Let us denote the determinant of a matrix $A=((a_{ij}))_{i,j=1}^n$ as $\displaystyle \det_{i,j=1}^n a_{ij}$. Let $\delta_{ij}$ be the kronecker delta function and suppose $a_{ij}=a_{ji}$ for all pair $(i,j)$. Then is the following true? $$\det_{i,j=1}^n (\delta_{ij}-a_{ij})=1+\sum_{k=1}^n(-1)^k\sum_{1\le v_1<v_2<\cdots<v_k\le n} \det_{i,j=1}^k a_{v_iv_j}$$
If it is some standard determinant expansion, I am not aware of it.
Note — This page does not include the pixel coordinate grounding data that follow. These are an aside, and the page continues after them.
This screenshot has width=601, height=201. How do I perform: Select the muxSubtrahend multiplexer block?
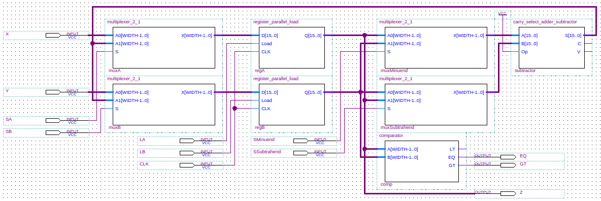(x=436, y=105)
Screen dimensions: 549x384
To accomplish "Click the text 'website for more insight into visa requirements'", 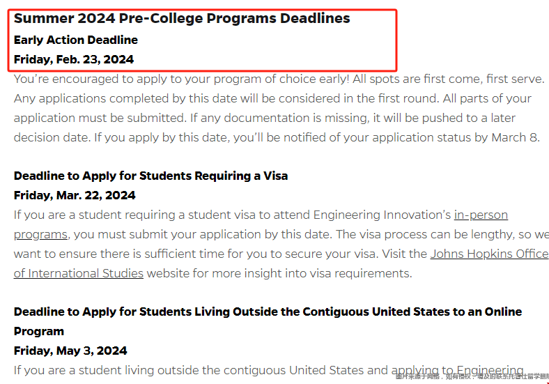I will (x=279, y=273).
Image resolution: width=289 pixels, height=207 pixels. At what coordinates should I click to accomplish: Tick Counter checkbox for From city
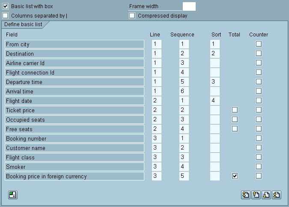point(259,44)
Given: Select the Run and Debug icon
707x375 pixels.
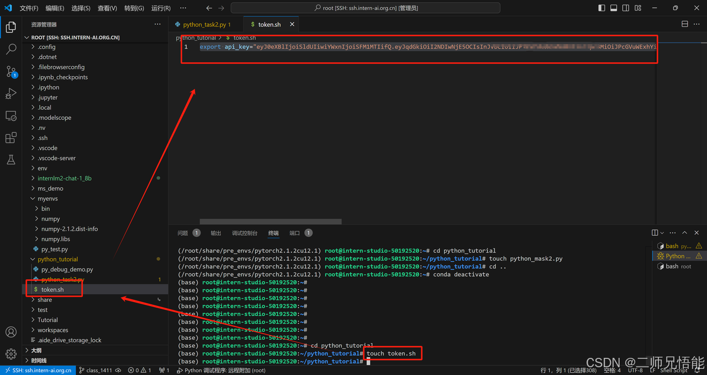Looking at the screenshot, I should click(10, 94).
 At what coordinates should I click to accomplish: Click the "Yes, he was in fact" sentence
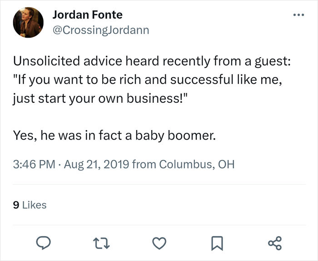(x=114, y=135)
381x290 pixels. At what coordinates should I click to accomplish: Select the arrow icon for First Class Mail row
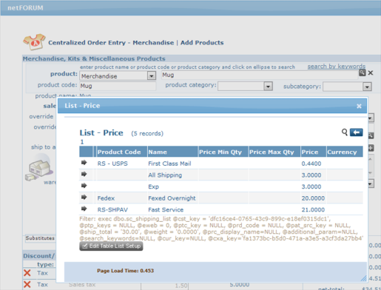(x=84, y=163)
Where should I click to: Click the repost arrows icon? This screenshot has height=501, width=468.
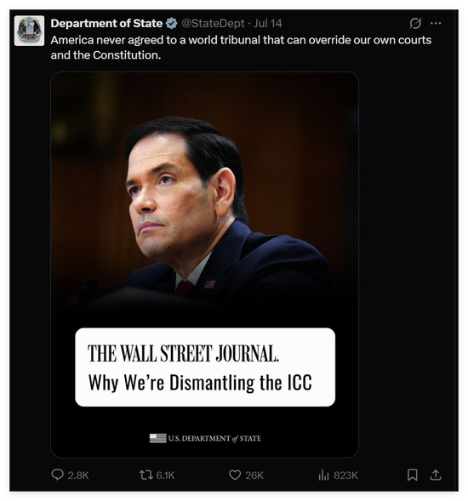(x=146, y=475)
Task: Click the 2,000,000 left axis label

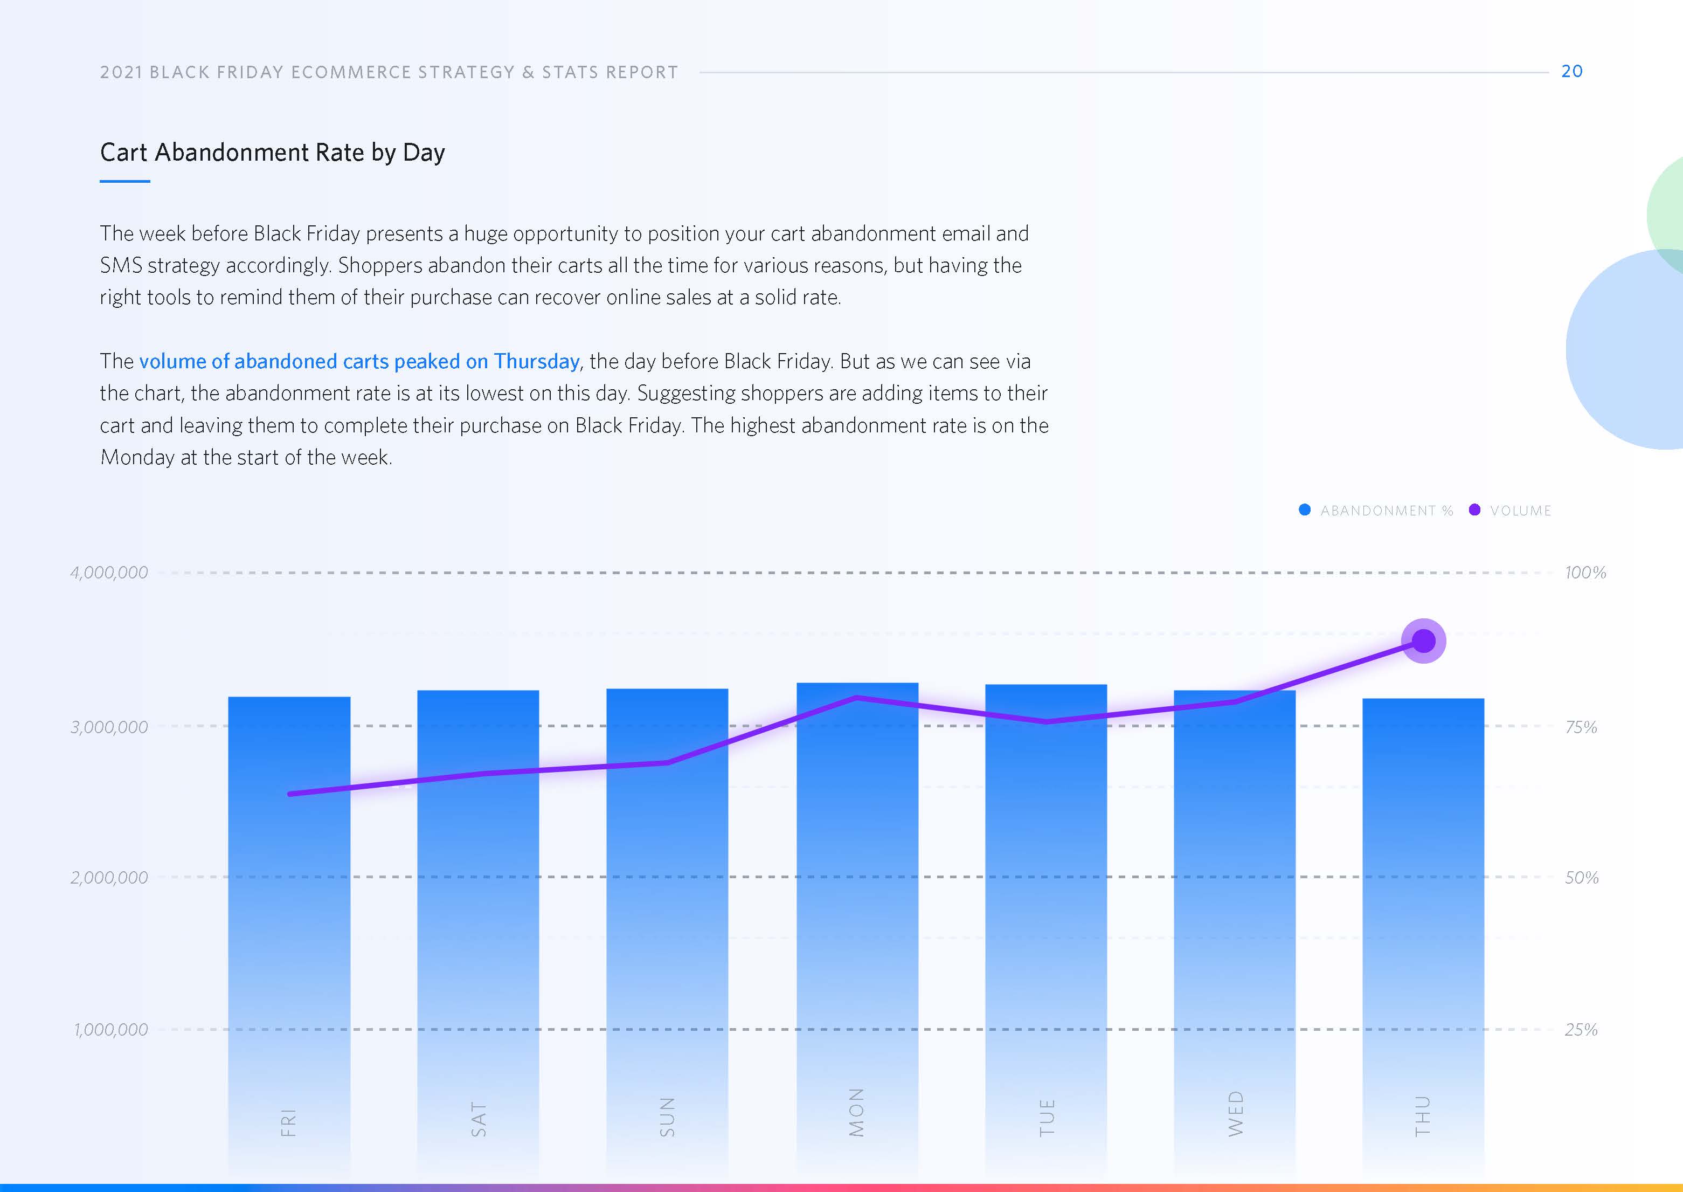Action: [109, 877]
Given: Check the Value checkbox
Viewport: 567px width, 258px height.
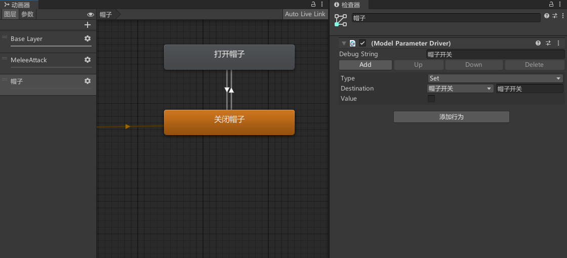Looking at the screenshot, I should coord(431,99).
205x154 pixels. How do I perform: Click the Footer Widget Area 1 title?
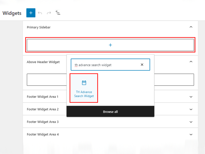[43, 97]
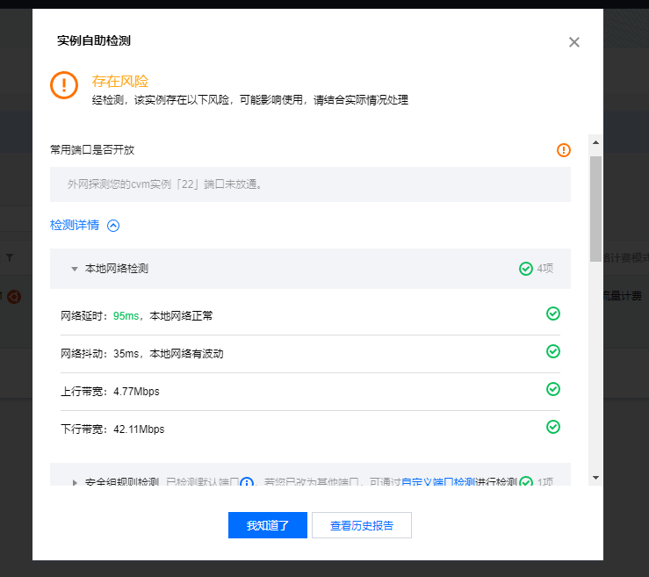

Any help/suggestions.
The one that you write is just the standard Laplace expansion of the determinant on the left hand side, written as a inhomogeneous polynomial in the $a_{ij}$.
Indeed, $det( I - A)$ is an inhomogeneous polynomial in the $a_{ij}$.
I give an idea of what happens in the expansion:
-the term of degree $0$ is obtained from the term of degree $0$ in the product of the diagonal elements of $I-A$, therefore it is $1$;
-the term of degree $1$ is obtained by taking the $1$ from $n-1$ diagonal entries and multiply them by the variable $a_{ii}$ in the remaining diagonal entry, in all the possible ways (that are $\binom{n}{1} = n$); this gives rise to the summand with $k=1$;
-the term of degree $2$ is obtained by taking $n-2$ diagonal $1$'s multiplied by the $2 \times 2$ minor obtained from the remaining two rows/columns; you have $\binom{n}{2}$ possible ways to do that, as many as the $2 \times 2$ minors centered on the diagonal; this gives rise to the summand with $k=2$;
higher terms are more complicated but the idea is the same; the term of degree $k$ is obtained by taking $n-k$ diagonal $1$'s multiplied by the complementary $k\times k$ minor centered on the diagonal.